- **Data extract**:
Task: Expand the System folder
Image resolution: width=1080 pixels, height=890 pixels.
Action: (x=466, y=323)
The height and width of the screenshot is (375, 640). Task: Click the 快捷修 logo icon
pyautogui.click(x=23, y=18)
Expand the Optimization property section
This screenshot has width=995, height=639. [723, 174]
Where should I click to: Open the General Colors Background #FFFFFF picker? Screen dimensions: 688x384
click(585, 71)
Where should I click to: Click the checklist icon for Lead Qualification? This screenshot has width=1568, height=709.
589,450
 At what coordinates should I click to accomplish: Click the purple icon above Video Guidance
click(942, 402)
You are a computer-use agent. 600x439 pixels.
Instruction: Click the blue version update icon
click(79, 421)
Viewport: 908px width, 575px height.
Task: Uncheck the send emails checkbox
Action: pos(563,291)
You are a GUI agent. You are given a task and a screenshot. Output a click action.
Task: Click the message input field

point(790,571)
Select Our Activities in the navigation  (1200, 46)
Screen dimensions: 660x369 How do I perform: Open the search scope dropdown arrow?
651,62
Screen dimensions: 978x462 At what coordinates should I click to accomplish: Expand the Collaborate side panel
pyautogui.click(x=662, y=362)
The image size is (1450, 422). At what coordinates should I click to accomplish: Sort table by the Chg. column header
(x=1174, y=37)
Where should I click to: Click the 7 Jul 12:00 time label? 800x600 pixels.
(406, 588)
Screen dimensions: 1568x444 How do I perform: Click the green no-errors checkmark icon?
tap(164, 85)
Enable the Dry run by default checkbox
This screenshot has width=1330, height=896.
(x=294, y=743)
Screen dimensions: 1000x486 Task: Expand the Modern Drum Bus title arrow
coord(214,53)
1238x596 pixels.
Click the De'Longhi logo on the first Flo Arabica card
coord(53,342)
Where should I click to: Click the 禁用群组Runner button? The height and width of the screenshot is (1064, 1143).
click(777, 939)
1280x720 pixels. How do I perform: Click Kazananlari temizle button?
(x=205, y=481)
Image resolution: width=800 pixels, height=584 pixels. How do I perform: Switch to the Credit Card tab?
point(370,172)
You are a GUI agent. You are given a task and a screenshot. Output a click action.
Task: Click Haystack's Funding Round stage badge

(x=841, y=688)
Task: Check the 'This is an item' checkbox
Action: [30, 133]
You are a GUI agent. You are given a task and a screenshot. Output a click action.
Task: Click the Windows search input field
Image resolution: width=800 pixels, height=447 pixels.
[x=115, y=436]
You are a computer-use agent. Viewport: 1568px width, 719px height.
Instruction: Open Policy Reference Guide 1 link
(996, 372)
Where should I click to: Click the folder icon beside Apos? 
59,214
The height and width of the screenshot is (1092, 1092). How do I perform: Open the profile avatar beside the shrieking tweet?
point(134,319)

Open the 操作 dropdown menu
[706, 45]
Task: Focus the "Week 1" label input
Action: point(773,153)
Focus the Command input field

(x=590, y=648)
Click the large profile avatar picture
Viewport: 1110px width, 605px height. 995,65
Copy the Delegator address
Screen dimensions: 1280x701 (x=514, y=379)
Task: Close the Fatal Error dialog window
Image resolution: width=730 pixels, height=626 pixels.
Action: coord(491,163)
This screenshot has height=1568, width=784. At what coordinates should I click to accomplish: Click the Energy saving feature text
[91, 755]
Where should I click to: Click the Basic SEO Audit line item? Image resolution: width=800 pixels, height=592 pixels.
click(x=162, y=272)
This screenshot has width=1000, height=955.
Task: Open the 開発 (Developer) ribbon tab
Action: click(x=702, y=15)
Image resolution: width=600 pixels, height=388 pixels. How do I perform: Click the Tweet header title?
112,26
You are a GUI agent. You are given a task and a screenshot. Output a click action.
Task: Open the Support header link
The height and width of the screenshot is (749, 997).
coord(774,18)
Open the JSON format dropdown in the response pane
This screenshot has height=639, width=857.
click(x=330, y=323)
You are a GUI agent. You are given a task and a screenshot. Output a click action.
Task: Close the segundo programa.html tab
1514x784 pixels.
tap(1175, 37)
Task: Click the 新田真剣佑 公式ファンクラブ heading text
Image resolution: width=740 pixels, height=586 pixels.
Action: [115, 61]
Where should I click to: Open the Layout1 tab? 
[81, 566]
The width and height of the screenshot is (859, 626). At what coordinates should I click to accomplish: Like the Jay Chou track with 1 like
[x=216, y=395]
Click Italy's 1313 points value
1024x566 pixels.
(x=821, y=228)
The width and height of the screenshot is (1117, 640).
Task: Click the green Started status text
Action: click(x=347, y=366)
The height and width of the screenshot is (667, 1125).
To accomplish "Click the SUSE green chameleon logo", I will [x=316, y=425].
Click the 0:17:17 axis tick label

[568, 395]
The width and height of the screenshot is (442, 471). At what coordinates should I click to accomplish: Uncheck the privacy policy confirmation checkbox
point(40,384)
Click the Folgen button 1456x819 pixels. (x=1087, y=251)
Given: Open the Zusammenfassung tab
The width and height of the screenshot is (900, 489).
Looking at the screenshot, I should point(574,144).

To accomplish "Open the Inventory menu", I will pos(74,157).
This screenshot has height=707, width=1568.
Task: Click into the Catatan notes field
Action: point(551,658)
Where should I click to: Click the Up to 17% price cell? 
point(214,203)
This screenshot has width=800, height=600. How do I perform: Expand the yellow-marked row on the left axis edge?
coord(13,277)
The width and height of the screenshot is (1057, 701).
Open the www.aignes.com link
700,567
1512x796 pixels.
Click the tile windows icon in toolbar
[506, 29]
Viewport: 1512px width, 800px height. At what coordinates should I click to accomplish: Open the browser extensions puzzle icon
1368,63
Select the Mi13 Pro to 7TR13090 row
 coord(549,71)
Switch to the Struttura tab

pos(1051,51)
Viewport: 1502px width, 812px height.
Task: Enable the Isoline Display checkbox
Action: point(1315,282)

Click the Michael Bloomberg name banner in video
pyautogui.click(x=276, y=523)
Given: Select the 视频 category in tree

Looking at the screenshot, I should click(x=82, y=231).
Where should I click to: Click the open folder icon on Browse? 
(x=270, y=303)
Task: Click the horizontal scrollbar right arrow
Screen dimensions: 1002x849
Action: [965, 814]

- **Task requirements**:
For this exercise, return every line from the data that holds the string "computer".

- **Output for this task**:
You are a computer-use agent. 600x439 pixels.
You are a computer-use agent. Viewport: 1568px width, 719px height.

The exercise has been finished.